Secondly, there were cases where the authors' assigned reasons for modification of the empirical regimen may have failed to capture the clinical picture, where clinical uncertainties, dynamic clinical progression and competing factors such as owners’ financial resources may have influenced prescribing decisions. Additionally, in a small number of cases, multiple modifications of the antimicrobial regimen occurred for different reasons (eg, an initial lack of response to clinical therapy followed by a culture/susceptibility-guided switch in therapy), but these cases were classified by the first modification that occurred.
Finally, as a referral and teaching hospital that sees animals that are often referred from a primary care veterinarian, the results of the present study may not be entirely generalisable. The authors’ hospital likely also has access to a greater inventory of antimicrobial drugs and more staffing to facilitate administration of drugs with short dosing intervals than general or ambulatory practices, which might result in different prescribing practices.
In conclusion, modifications of empirical antimicrobial regimens occurred relatively infrequently and for different reasons in horses (parenteral-oral conversion) compared with ruminants and other species (complications, lack of response). Empirical regimens were generally appropriate, though refinement could be made in a small number of cases where redundant or antagonistic antimicrobial coverage may have occurred. Limitations on the type of drugs available for large animals for purposes of de-escalation makes choosing the ‘ideal’ antimicrobial to de-escalate too difficult. Options for antimicrobial regimens that do not involve exposure of the patient to many different classes of antimicrobials should be investigated.
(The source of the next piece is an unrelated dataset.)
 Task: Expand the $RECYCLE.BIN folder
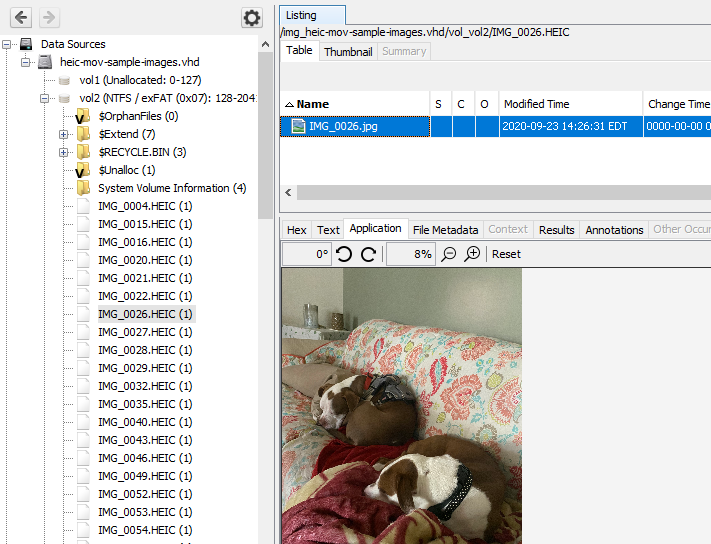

Funding This work was performed at the University of Pennsylvania School of Veterinary Medicine in Kennett Square, Pennsylvania, USA and was funded by a grant from the Firestone/Tamworth Trust. The funders had no role in the design of the study or the analysis of the results.
Competing interests None declared.
Ethics approval Ethical approval was not deemed necessary by the Institutional Animal Care and Use Committee and the Institutional Review Board of the University of Pennsylvania.
Provenance and peer review Not commissioned; externally peer reviewed.
Data availability statement Data available upon request from the corresponding author.